■ TASK DETAILS
Copy out again, unchanged, the listing below from the line that has "Image resolution: width=1794, height=2044." through the line that has "お問合せ内容 (553, 1341)".
(GIVEN DATA Opens)
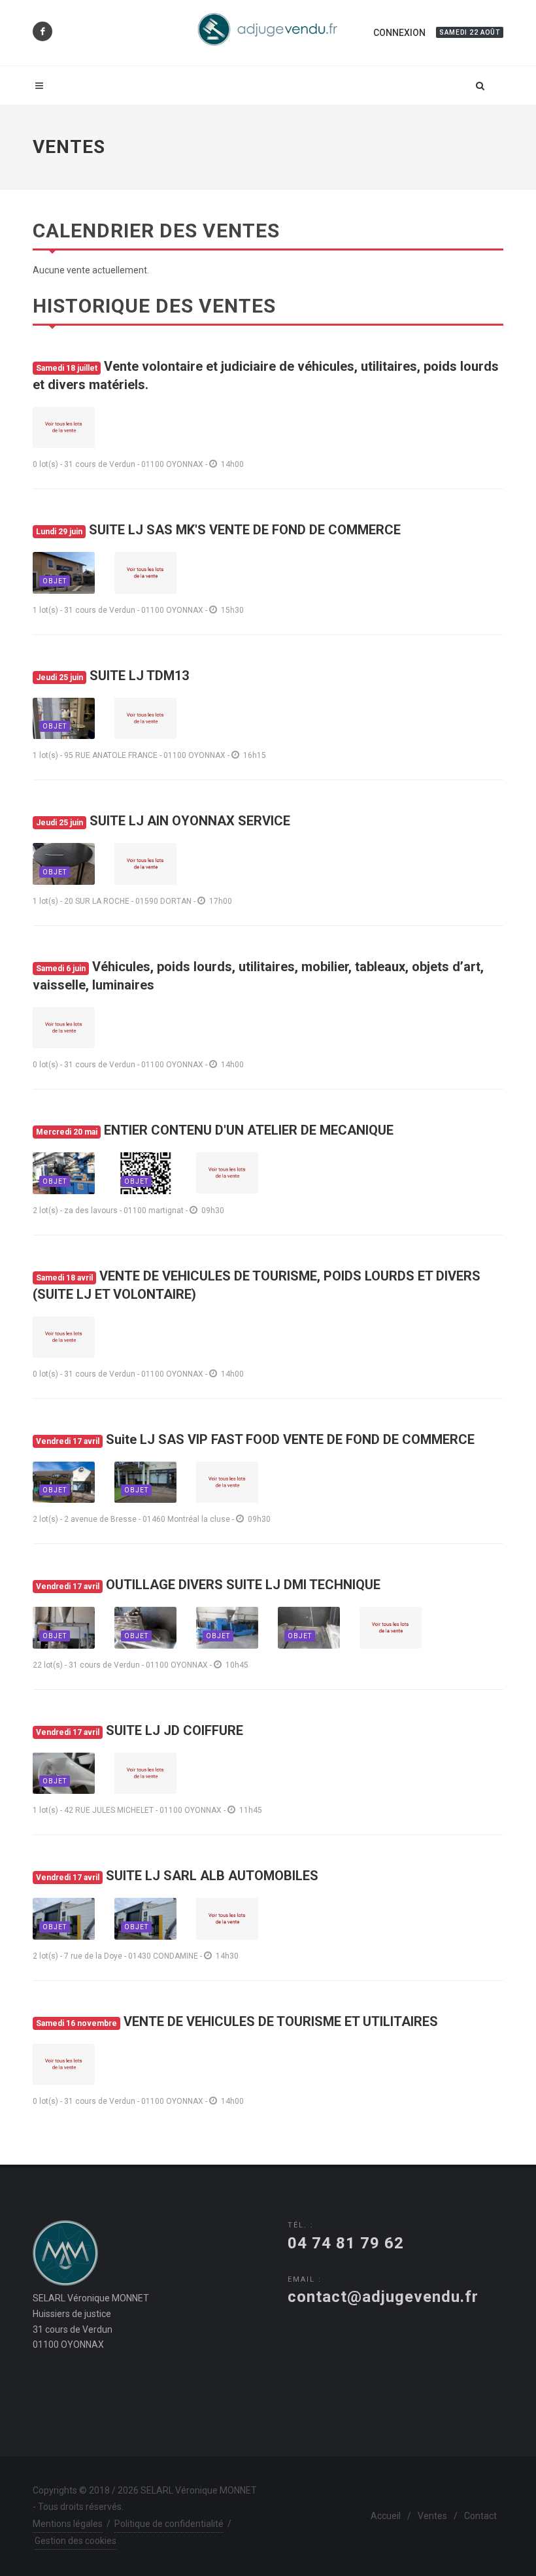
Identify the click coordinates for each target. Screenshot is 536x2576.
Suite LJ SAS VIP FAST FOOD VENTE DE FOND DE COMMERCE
(GIVEN DATA Closes)
(GIVEN DATA Opens)
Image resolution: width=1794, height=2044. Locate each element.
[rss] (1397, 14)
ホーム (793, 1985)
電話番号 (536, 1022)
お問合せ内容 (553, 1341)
(GIVEN DATA Closes)
■ EXERCISE RESPONSE
Image resolution: width=1794, height=2044. Locate each element.
[rss] (1397, 14)
ホーム (793, 1985)
電話番号 (536, 1022)
お問合せ内容 (553, 1341)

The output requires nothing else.